Mixing sync and async by accident `asyncio.run(coro)` called from inside a running loop → RuntimeError. Within async code, `await coro`. `asyncio.run` is only a top-level entrypoint.
Unbounded concurrency `asyncio.gather(*[fetch(u) for u in 10000_urls])` DDoSes the target. Bound with `asyncio.Semaphore(N)` or process in batches.

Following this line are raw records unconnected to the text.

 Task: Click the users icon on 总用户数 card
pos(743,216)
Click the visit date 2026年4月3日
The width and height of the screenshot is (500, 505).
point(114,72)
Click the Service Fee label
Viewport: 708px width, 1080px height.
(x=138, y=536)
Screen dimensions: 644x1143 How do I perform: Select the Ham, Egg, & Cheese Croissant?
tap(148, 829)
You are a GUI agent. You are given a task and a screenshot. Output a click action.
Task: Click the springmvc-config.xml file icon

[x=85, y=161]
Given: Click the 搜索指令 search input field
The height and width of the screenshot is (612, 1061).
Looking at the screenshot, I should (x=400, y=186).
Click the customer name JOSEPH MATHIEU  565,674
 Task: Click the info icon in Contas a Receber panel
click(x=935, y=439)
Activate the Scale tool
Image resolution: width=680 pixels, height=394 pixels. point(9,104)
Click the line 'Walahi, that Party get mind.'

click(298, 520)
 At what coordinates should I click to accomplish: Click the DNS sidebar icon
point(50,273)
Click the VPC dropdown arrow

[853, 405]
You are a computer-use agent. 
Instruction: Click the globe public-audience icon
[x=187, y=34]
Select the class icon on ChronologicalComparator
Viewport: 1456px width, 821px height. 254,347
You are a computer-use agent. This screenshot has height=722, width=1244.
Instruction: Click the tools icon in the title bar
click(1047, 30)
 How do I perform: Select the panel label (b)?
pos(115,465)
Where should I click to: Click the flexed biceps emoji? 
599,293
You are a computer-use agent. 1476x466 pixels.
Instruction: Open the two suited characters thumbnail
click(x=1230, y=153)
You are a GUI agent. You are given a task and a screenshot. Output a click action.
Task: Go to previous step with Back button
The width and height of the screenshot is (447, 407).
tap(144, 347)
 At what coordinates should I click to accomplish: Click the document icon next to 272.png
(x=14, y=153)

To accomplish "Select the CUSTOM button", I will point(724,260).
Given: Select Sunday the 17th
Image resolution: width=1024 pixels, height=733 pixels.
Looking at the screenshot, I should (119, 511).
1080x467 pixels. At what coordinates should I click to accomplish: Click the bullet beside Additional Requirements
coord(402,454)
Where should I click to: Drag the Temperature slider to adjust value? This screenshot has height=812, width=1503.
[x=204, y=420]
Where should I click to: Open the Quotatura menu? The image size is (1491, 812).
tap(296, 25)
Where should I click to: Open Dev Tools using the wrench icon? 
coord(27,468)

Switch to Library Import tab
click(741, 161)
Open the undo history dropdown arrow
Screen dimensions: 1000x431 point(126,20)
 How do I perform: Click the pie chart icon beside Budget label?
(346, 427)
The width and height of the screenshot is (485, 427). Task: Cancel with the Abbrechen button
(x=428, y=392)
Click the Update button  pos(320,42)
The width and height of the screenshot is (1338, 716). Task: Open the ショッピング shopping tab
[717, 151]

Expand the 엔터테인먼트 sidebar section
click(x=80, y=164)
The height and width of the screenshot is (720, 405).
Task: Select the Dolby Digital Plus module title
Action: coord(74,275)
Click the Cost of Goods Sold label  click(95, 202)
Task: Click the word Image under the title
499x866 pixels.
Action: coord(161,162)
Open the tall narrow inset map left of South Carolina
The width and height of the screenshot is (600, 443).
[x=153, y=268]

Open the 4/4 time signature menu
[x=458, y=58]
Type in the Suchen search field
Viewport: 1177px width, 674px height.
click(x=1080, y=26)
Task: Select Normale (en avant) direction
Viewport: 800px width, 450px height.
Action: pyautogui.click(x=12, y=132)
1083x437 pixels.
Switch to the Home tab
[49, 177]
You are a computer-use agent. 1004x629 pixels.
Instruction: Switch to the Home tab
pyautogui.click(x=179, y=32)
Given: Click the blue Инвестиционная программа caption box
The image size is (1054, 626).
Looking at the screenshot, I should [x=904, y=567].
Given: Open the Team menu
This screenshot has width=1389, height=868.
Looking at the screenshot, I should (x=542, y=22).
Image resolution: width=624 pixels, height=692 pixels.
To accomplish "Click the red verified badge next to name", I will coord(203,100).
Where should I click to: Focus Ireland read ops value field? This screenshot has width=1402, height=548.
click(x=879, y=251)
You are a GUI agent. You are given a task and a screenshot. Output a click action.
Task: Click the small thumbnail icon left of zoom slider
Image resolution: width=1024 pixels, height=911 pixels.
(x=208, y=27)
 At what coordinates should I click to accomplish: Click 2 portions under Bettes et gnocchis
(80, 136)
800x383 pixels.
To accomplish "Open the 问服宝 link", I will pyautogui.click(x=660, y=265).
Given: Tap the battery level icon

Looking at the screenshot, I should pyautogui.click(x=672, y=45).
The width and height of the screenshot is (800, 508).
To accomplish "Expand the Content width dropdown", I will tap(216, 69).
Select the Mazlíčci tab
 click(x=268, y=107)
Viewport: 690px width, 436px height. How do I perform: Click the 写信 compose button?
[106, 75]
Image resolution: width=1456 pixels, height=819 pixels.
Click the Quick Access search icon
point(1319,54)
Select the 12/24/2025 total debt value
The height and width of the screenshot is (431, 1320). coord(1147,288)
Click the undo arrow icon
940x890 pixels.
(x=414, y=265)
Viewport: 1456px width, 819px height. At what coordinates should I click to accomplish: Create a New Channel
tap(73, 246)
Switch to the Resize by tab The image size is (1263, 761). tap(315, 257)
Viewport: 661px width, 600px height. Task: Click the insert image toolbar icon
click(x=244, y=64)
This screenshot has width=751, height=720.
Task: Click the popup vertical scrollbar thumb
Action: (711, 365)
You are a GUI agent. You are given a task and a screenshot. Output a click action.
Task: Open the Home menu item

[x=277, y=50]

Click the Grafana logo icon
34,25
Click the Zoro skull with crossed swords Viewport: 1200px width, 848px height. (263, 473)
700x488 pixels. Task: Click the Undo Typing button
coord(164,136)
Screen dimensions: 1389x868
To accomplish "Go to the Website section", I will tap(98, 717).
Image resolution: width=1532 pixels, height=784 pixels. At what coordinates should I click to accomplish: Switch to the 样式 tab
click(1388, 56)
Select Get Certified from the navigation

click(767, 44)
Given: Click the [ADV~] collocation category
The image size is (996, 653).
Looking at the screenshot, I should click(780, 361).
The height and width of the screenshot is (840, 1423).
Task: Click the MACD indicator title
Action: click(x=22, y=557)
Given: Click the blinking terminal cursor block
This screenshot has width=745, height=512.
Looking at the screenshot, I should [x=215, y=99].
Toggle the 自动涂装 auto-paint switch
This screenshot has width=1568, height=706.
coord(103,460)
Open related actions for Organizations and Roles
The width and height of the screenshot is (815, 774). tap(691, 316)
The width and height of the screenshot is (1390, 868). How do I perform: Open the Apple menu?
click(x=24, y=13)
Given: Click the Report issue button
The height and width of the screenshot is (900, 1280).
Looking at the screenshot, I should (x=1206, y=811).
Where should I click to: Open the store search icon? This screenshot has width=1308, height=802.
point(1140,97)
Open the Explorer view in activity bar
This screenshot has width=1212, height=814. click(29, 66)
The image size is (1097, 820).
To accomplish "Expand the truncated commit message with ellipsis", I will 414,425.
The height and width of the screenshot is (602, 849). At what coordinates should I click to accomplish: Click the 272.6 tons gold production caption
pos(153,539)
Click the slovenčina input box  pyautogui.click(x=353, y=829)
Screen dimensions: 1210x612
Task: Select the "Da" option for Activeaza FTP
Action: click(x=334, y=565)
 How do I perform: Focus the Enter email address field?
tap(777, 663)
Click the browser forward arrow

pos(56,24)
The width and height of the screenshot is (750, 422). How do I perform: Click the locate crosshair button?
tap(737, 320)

Synchronization primitives

PrimitivePurposePython APIPitfall
Mutex / Lock Mutual exclusion — only one thread in the critical section. `threading.Lock`, `asyncio.Lock` Never held across await/IO if you can avoid it. Prefer `with lock:` to guarantee release.
RLock (re-entrant) Same thread can acquire multiple times without deadlocking itself. `threading.RLock` Masks bad design; if you need re-entrance, your call graph may be tangled.
Semaphore Cap concurrency to N (connection pools, rate-limited clients). `threading.Semaphore(N)`, `asyncio.Semaphore(N)` Leaked acquire without release drains the pool over time.
Condition variable Wait for a predicate to become true; notifier wakes waiters. `threading.Condition`, `asyncio.Condition` Spurious wakeups — always re-check the predicate in a while-loop.
Event One-shot flag that one side sets, many can wait on. `threading.Event`, `asyncio.Event` No counter — "set" is idempotent. Use a Semaphore if you need counting.
Queue Thread/task-safe FIFO for producer-consumer. `queue.Queue`, `asyncio.Queue` Unbounded queues leak memory under sustained producer > consumer.

Deadlock

Coffman's four conditions — all four must hold for deadlock. Break any one and you cannot deadlock.

Mutual exclusion

At least one resource is non-shareable (only one holder at a time).

Hold and wait

A thread holds one resource while waiting for another.

No preemption

Resources cannot be forcibly taken away from the holder.

Circular wait

A cycle of threads, each waiting for a resource held by the next.

Breaking deadlock

  • Global lock ordering: acquire locks in a total order across the whole system.
  • Try-acquire with timeout: abandon and retry on failure to take the second lock.
  • Reduce the hold: never make a blocking call while holding a lock.
  • Single-writer design: one thread owns mutations; others send messages.

Locking strategies

StrategyFlowBest forCost
Pessimistic locking SELECT ... FOR UPDATE → modify → commit. Lock held for txn duration. High contention, short critical sections (money transfers). Blocks other readers/writers; risk of deadlock if lock order is inconsistent.
Optimistic locking Read row with version; write UPDATE ... WHERE version=? SET version=version+1. Retry on zero-row-affected. Low contention (most rows are not concurrently edited). Retries pile up under contention; livelock if conflict rate is high.
Lease-based Take a time-bounded lease; holder must renew; expires automatically. Distributed leader election, cache warmers, long-running work. Clock skew between nodes; two leaders possible during lease handoff.

Idempotency toolkit

TechniqueDescriptionExample
Idempotency key Client supplies a unique key per logical operation; server stores result and returns it on retry. Stripe: `Idempotency-Key: <uuid>` header on POST /charges.
Natural key uniqueness Use a business-meaningful unique constraint; second INSERT is a no-op. `INSERT ... ON CONFLICT (email) DO NOTHING` — double-signup becomes safe.
Compare-and-set Write only if current state matches expected; used in optimistic locking and DynamoDB conditional writes. `UPDATE row SET status='paid', version=v+1 WHERE id=? AND version=?`
Outbox pattern Write the event to an outbox table in the same DB txn as the business write; separate publisher drains it. Guarantees "event published iff DB write committed" without distributed transactions.

"Exactly-once" is a myth

'Exactly-once' end-to-end requires the consumer side-effect and the broker ack to be one atomic transaction. For arbitrary side-effects (HTTP calls, emails, file writes) this is impossible. What you actually build is 'at-least-once delivery + idempotent consumer', which is effectively-once. When an interviewer asks how you'd get exactly-once, they want to hear this answer, not a confident 'use Kafka EOS'.